Print

Swiss Monetary Policy: Current Challenges and Future Prospects

4th Annual Swiss Equities Conference, Bürgenstock, 21 May 2003, 21.05.2003

  • Complete text
    (49 KB)

The past two years have been very disappointing from an economic perspective. Global growth forecasts have had to be downgraded repeatedly. The Swiss economy too has done very poorly. The reasons for this lacklustre performance are many. The US economy has been very hesitant, European — and particularly German — growth has been anaemic, investment and exports have been penalised by the worldwide capital overhang, and confidence has been undermined by geopolitical developments, accounting scandals, and the collapse the stock market. Today, most forecasters are cautiously optimistic, and they expect a gradual resumption of growth during the second half of 2003.

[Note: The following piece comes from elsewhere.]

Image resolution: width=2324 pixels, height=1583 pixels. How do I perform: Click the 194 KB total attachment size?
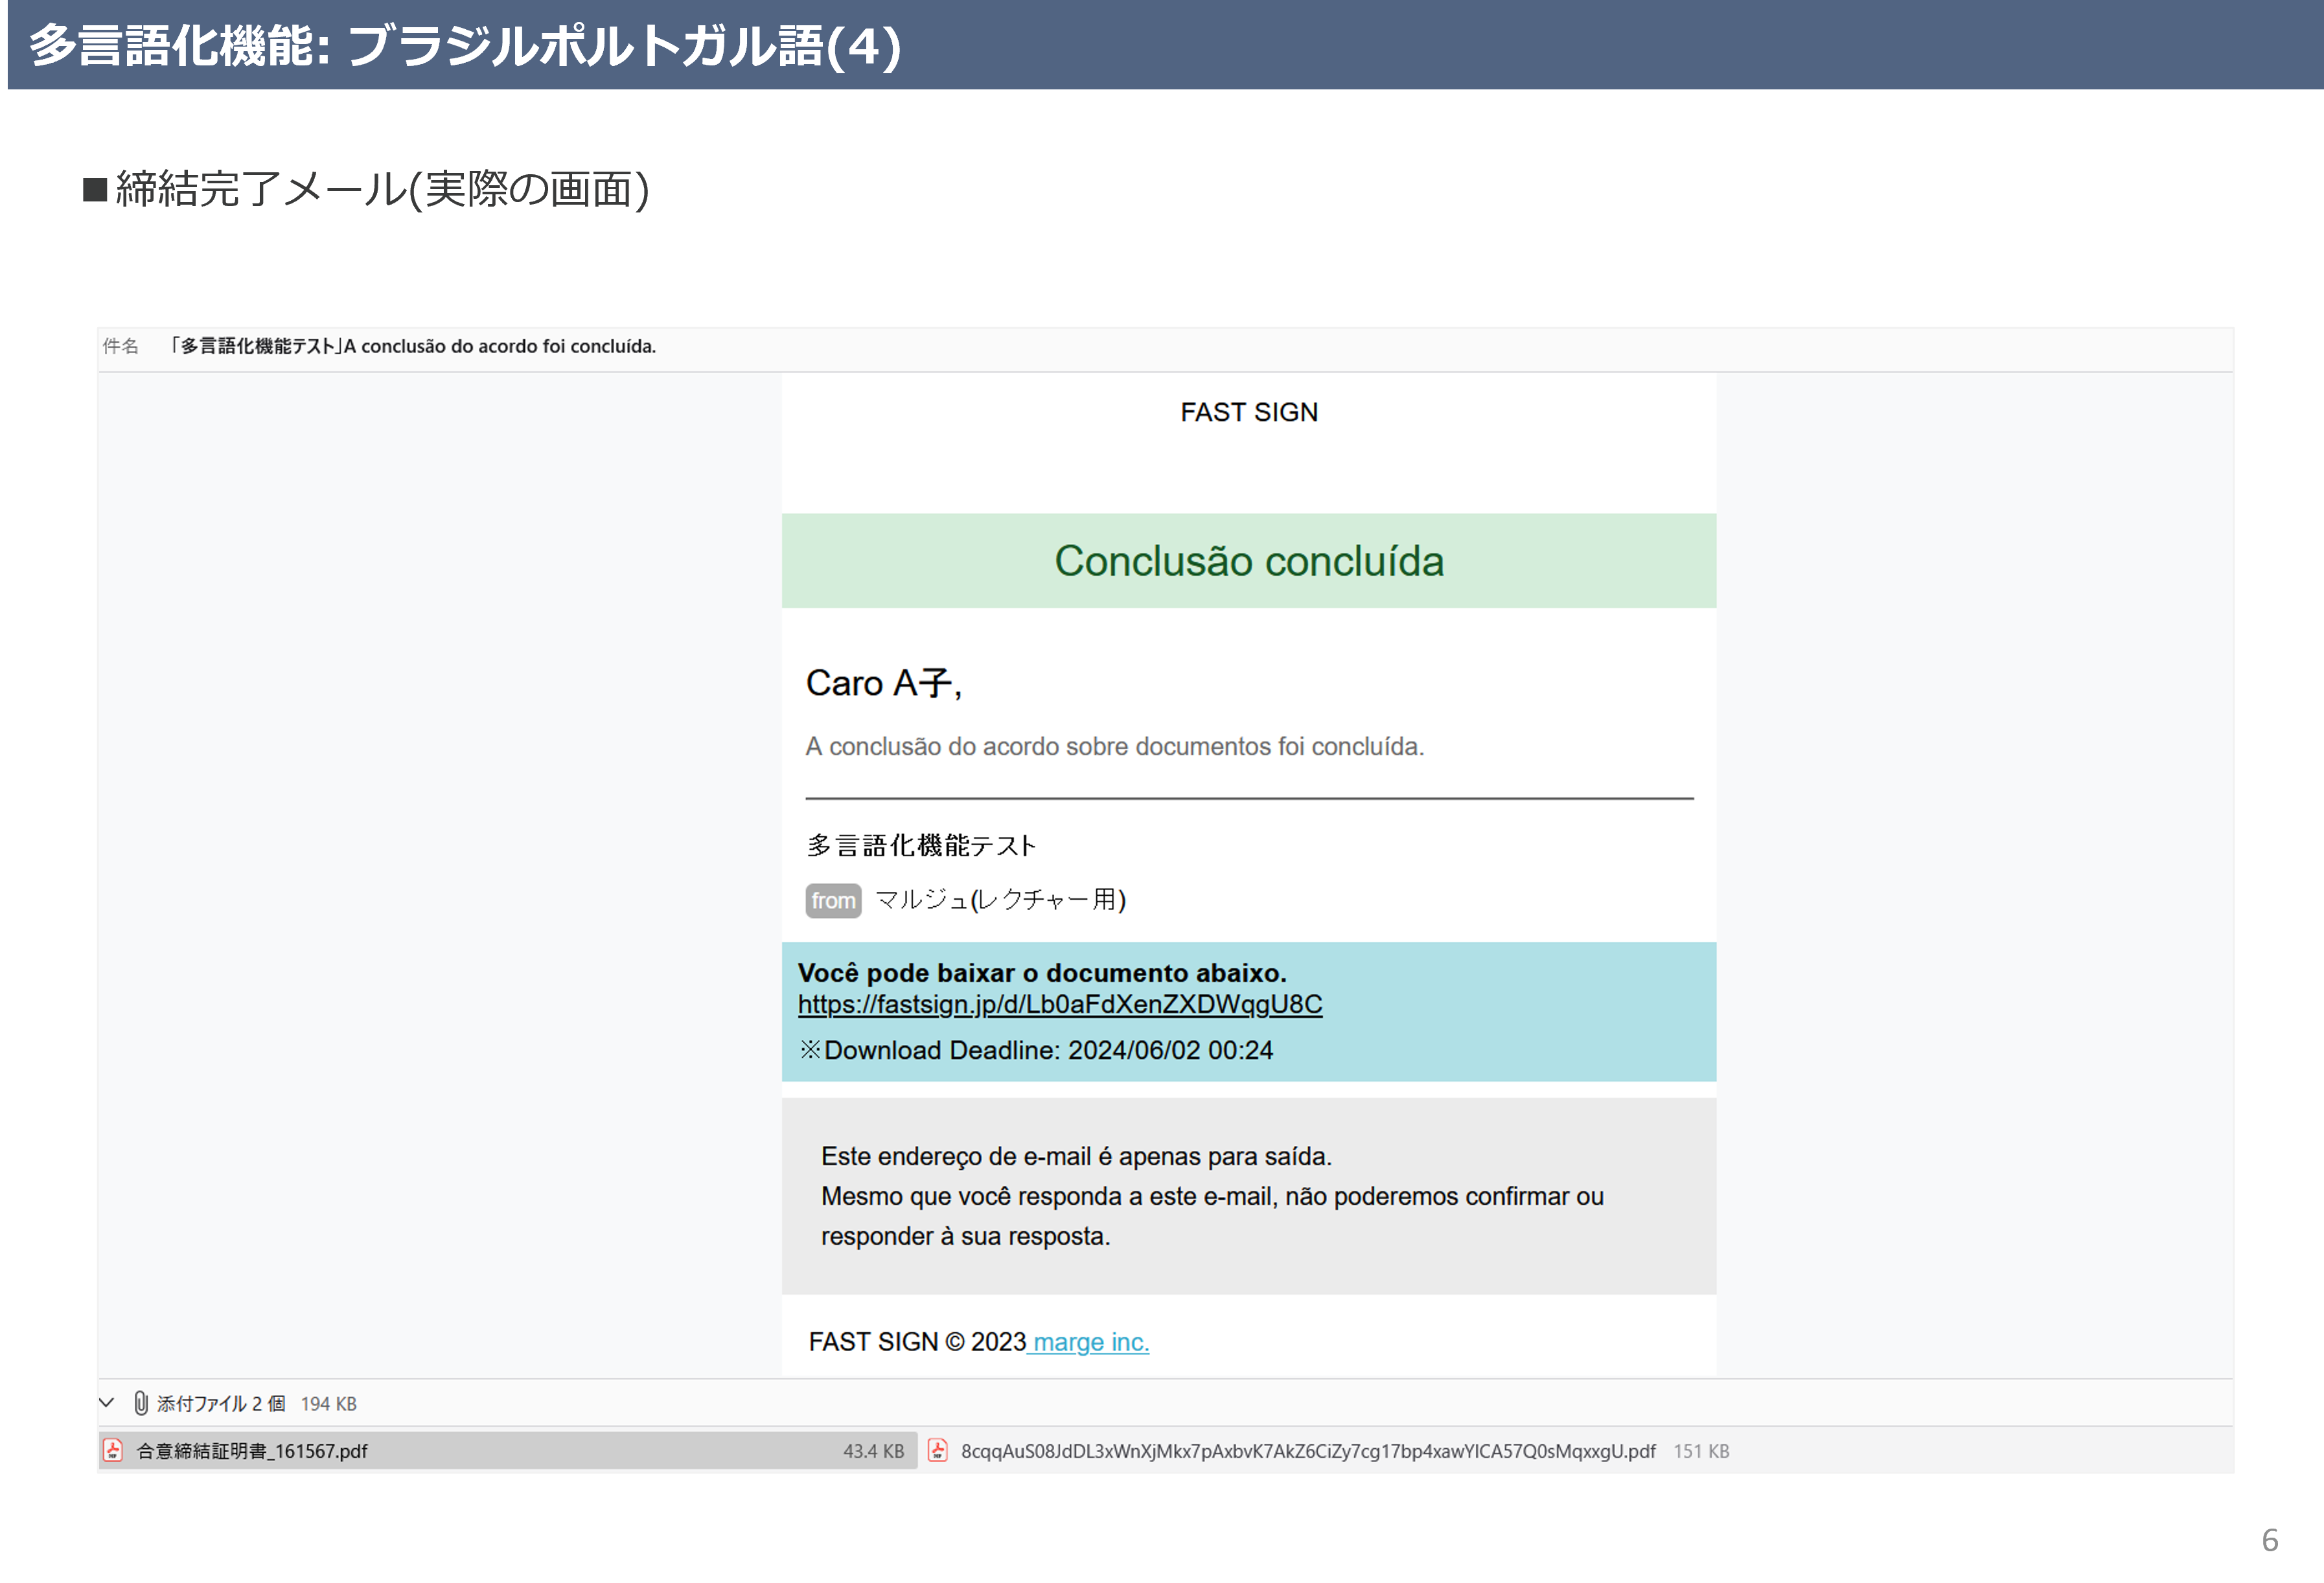pos(328,1403)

Policymakers face many challenges, though. Risks and uncertainties remain large, and they mostly point to the downside. On the bright side, one can note that the Swiss National Bank (SNB) has managed to maintain the purchasing power of the franc intact for the fifth year running. At the same time, Swiss monetary policy remains decisively expansionary. Over the past two and a half years, the SNB has lowered interest rates aggressively, and the Swiss economy is well placed to take full advantage of a global recovery when it will eventually materialise. There are limits to what monetary policy can do, however. In particular, it has no lasting hold on real variables. Although Swiss economic growth is probably underestimated by real GDP, there is no question that is has been deficient over the past two decades. The reasons for this counter-performance are mostly real, and more must be done to raise work incentives, to lift productivity, and to make the Swiss internal market more competitive.

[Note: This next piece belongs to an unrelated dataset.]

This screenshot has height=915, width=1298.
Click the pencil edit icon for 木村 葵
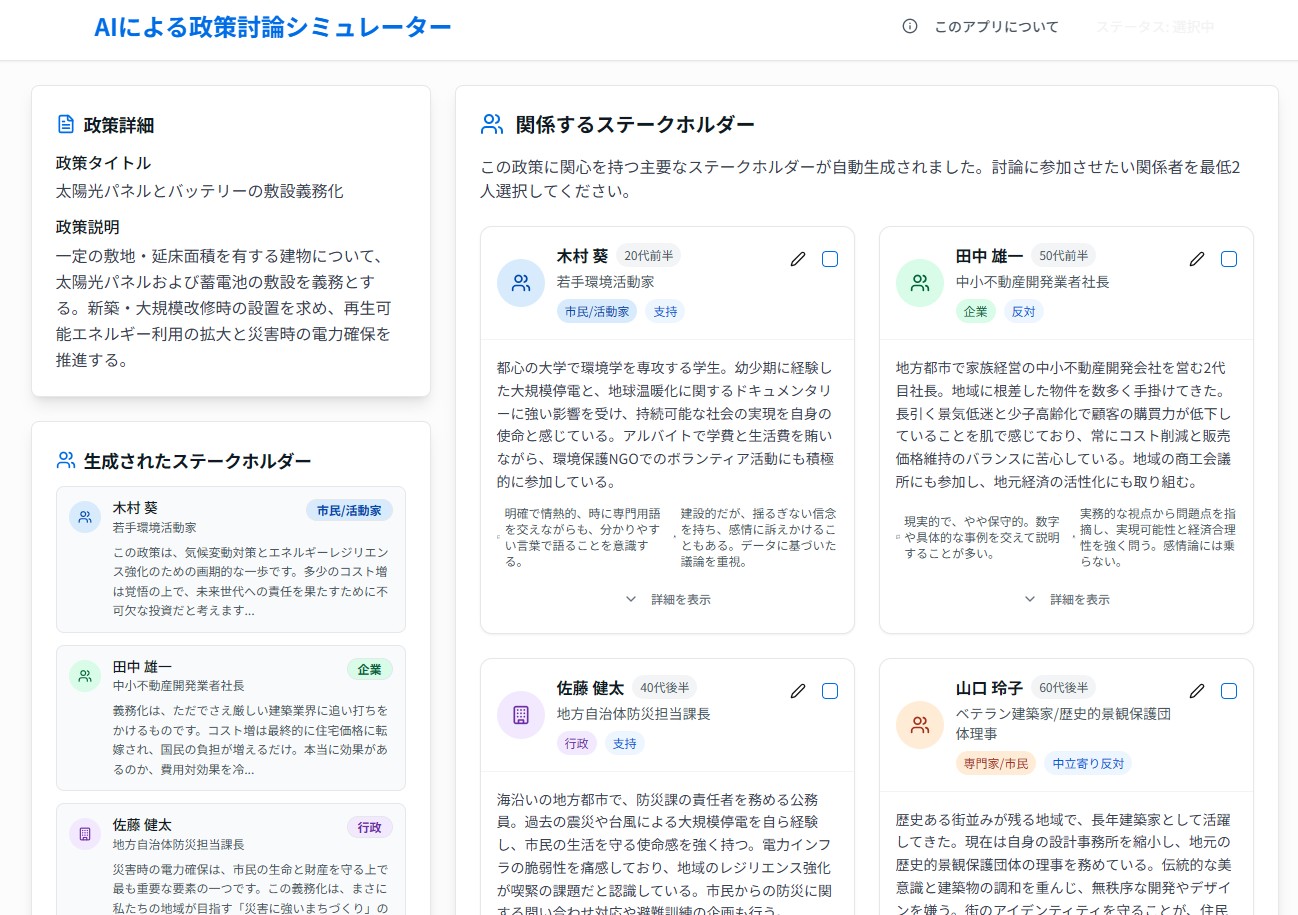[797, 259]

The paper also argues that there is little point in trying to use monetary policy to control asset prices, and that deflation is currently not a serious threat in Switzerland. On the foreign exchange front, it is argued that the SNB is best off pursuing an independent monetary policy, one that is custom-made for Switzerland. Tying the franc to the euro, in particular, would not solve many problems and it would create an array of new ones. Thus, it would most likely lead to a rise in inflation and in interest rates, to a sharp drop in asset prices, and it would severely undermine investment and activity.